* **Prompt**: Write out every line below that includes the word "computer".

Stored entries

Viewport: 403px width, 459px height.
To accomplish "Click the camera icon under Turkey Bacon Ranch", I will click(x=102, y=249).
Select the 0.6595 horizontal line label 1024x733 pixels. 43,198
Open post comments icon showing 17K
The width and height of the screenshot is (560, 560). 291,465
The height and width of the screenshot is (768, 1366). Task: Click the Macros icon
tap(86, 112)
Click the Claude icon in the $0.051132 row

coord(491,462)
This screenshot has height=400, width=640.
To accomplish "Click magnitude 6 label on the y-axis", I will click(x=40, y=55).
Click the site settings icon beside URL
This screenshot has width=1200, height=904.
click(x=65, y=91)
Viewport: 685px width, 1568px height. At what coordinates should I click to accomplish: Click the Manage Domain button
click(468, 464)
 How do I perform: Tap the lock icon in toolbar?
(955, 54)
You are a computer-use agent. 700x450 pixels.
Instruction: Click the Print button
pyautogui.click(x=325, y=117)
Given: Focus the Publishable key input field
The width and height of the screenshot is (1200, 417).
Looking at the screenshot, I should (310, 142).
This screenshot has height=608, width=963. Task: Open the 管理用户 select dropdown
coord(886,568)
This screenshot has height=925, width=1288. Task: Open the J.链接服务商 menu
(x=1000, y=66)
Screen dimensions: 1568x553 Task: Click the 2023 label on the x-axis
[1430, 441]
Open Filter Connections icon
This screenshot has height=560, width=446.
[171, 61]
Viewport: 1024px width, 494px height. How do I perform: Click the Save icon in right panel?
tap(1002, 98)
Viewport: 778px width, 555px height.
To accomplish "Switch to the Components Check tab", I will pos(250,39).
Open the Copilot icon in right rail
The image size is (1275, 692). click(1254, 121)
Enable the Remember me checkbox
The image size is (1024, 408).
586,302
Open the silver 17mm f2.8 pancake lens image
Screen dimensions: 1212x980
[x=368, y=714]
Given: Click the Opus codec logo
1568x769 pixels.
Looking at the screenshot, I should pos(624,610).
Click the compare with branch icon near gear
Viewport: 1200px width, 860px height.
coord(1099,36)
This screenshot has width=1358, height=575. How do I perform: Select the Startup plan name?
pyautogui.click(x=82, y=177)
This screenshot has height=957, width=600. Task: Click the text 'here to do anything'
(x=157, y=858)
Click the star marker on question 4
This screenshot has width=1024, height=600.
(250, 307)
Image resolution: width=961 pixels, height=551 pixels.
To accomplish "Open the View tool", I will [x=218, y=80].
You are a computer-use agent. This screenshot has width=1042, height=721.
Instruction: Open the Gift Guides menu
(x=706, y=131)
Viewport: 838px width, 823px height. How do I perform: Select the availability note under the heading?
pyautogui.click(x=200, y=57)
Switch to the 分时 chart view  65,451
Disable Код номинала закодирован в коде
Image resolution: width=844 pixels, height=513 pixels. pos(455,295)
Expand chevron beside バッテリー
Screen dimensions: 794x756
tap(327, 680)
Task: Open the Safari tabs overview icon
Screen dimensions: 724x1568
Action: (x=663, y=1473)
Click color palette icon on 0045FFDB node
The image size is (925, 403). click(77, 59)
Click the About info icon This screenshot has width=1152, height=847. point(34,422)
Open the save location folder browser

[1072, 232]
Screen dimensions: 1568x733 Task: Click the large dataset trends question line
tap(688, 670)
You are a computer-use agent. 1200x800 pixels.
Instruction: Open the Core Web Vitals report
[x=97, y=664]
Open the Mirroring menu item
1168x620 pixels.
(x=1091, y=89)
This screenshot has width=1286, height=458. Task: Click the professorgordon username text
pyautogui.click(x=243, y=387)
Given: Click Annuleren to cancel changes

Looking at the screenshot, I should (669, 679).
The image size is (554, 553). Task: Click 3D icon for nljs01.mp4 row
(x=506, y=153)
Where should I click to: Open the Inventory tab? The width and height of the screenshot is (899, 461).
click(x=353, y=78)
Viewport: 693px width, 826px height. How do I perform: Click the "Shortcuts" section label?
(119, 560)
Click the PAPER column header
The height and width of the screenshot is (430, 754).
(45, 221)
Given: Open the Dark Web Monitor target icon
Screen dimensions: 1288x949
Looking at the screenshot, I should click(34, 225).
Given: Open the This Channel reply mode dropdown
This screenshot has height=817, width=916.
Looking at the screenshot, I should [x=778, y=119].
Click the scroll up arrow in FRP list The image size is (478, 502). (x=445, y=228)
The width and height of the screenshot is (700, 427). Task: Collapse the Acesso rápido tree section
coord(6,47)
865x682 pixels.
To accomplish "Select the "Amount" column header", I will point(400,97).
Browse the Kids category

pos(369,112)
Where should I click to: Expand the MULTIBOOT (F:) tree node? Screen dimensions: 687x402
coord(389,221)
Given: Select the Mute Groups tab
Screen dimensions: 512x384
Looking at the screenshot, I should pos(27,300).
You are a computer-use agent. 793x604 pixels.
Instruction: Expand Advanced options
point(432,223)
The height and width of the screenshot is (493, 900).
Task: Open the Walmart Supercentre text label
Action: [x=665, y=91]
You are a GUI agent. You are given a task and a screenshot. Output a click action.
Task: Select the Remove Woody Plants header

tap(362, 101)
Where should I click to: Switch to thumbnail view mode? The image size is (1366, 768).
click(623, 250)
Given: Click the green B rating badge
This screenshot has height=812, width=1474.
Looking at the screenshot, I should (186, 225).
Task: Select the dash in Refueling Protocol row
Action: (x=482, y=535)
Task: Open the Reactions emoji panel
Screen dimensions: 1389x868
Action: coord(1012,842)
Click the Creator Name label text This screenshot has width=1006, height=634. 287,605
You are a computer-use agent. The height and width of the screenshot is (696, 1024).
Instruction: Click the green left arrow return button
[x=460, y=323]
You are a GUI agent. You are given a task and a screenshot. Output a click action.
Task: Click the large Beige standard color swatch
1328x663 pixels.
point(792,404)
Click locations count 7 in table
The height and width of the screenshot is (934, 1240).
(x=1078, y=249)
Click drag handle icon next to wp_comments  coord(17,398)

* **Problem solution**:
You are a computer-use agent. 700x450 pixels.
You are a computer-use agent. This screenshot has width=1042, height=721.
You are a computer-use agent. 1200x800 pixels.
You are a computer-use agent. 793x604 pixels.
You are a computer-use agent. The height and width of the screenshot is (696, 1024).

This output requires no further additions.